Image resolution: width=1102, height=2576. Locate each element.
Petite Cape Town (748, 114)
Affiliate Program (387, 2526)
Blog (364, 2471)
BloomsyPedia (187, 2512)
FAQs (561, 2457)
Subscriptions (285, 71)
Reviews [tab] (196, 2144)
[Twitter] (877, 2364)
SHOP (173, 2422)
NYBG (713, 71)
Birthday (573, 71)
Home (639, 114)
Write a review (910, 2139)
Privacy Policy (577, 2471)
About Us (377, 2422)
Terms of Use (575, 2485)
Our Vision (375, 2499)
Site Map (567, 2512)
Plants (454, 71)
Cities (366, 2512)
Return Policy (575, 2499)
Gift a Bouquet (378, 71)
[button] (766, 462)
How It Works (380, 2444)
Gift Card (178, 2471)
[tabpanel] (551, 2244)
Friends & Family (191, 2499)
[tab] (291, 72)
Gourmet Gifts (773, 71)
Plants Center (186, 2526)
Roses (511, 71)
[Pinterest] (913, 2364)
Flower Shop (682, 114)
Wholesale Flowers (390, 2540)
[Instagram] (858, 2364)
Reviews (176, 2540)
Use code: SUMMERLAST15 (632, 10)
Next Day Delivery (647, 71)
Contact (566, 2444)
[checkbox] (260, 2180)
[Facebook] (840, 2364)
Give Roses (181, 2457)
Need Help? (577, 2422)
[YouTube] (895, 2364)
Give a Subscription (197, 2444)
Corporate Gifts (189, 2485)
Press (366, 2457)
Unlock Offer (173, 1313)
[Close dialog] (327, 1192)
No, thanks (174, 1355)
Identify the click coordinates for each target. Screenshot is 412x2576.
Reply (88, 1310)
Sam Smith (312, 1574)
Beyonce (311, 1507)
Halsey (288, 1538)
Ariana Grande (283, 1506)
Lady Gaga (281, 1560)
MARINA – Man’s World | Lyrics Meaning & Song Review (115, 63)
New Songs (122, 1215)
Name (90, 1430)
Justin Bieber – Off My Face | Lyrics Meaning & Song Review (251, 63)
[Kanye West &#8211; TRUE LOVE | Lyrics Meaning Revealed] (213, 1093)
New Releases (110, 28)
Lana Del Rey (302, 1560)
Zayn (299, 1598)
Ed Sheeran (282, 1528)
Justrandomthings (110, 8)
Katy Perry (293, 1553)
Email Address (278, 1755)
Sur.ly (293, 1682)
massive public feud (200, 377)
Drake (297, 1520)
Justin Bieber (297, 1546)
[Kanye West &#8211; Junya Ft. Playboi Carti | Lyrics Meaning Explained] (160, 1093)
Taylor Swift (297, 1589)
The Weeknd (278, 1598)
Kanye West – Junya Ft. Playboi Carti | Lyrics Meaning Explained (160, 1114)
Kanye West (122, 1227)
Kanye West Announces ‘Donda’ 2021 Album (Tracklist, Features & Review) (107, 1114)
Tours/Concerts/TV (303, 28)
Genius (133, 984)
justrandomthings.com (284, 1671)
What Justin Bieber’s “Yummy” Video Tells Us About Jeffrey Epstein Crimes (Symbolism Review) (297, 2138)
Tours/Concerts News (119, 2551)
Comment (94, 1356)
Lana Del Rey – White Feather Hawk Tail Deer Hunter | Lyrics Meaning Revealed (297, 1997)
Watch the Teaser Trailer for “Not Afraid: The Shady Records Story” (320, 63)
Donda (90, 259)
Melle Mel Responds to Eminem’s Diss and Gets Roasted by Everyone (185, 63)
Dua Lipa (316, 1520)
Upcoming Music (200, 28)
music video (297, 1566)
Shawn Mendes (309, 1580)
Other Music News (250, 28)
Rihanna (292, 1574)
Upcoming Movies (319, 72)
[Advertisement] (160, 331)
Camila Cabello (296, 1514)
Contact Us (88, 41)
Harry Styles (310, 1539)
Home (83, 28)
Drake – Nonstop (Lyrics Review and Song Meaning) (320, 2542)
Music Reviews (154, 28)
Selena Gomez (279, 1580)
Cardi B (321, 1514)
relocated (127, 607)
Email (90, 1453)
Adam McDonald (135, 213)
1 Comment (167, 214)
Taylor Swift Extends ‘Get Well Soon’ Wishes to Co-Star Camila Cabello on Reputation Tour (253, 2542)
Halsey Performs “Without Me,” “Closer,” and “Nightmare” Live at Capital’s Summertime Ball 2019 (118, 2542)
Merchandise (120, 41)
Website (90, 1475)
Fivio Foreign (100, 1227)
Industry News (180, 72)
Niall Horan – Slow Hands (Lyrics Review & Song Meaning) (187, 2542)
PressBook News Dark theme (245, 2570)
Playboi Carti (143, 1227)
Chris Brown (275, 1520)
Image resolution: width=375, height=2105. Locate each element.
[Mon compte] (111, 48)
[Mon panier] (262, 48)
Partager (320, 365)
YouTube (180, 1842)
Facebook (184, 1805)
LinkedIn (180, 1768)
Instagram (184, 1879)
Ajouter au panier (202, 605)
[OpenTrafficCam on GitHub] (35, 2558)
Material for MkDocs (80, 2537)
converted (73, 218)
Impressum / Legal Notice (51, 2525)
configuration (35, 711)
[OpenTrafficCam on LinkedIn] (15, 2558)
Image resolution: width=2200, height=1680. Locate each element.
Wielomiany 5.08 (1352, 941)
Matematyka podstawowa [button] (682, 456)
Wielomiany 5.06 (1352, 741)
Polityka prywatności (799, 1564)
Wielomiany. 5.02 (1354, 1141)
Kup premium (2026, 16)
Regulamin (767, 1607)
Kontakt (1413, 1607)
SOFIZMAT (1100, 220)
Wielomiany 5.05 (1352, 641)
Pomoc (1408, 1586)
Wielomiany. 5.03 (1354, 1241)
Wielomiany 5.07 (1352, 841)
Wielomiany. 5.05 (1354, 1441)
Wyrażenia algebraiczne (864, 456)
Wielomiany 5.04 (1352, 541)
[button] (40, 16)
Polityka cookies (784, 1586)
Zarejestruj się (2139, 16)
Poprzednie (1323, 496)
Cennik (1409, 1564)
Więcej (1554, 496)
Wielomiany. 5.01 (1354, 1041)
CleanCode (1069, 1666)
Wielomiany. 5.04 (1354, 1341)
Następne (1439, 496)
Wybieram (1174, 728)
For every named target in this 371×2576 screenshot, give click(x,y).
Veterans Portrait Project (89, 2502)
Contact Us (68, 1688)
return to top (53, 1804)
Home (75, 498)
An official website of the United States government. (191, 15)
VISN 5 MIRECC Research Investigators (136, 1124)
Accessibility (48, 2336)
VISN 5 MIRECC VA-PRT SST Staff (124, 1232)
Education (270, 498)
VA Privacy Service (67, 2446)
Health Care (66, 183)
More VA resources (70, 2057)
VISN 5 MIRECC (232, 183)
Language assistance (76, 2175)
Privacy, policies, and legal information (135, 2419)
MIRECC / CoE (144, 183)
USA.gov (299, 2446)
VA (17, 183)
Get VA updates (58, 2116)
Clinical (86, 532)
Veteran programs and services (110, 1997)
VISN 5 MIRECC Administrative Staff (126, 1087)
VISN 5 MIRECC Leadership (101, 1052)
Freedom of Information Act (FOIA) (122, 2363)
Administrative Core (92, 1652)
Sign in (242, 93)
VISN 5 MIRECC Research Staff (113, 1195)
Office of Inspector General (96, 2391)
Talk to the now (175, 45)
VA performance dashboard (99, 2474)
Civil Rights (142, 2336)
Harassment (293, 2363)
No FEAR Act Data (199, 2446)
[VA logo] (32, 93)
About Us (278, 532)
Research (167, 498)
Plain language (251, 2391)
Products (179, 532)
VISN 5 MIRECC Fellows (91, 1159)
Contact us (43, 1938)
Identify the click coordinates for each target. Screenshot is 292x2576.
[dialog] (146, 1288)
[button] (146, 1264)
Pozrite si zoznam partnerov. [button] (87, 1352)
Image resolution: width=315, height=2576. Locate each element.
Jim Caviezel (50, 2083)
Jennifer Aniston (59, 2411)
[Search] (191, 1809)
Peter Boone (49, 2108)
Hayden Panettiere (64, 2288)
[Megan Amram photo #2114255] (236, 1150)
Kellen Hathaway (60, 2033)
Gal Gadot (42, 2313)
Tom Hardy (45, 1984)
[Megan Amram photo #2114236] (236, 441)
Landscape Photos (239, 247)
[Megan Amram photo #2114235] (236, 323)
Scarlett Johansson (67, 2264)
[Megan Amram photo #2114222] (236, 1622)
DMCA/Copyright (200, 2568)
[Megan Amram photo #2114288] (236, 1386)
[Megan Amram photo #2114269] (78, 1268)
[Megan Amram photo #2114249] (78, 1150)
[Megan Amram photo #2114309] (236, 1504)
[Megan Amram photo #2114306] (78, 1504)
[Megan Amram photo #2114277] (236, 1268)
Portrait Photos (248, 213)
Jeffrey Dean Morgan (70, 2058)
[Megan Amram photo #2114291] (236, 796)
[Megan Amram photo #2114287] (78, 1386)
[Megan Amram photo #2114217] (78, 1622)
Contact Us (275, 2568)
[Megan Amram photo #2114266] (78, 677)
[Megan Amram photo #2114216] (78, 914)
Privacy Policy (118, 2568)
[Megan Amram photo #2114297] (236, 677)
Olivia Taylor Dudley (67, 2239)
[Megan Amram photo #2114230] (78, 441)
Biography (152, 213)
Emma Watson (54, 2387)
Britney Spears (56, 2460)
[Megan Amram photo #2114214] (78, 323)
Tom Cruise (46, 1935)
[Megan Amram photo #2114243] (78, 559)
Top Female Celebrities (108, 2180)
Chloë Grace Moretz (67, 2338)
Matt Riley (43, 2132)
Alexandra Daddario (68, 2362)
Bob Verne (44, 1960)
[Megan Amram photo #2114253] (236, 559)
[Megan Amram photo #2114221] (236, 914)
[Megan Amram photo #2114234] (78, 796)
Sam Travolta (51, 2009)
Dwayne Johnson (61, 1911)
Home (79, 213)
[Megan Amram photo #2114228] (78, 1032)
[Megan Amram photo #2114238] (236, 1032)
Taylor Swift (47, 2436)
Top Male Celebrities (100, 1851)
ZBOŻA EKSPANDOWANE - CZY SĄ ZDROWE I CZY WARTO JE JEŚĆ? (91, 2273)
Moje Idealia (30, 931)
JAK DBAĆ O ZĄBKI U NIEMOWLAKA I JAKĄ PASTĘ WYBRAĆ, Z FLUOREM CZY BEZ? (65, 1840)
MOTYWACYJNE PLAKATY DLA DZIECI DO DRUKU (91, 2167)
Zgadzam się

- [EXERCISE]: Word for word, restate the lines of the data above that fall between the line holding "[Facebook] (840, 2364)" and the line holding "No, thanks (174, 1355)", inclusive, and no other lines.

- [YOUR RESPONSE]:
[Facebook] (840, 2364)
Give Roses (181, 2457)
Need Help? (577, 2422)
[YouTube] (895, 2364)
Give a Subscription (197, 2444)
Corporate Gifts (189, 2485)
Press (366, 2457)
Unlock Offer (173, 1313)
[Close dialog] (327, 1192)
No, thanks (174, 1355)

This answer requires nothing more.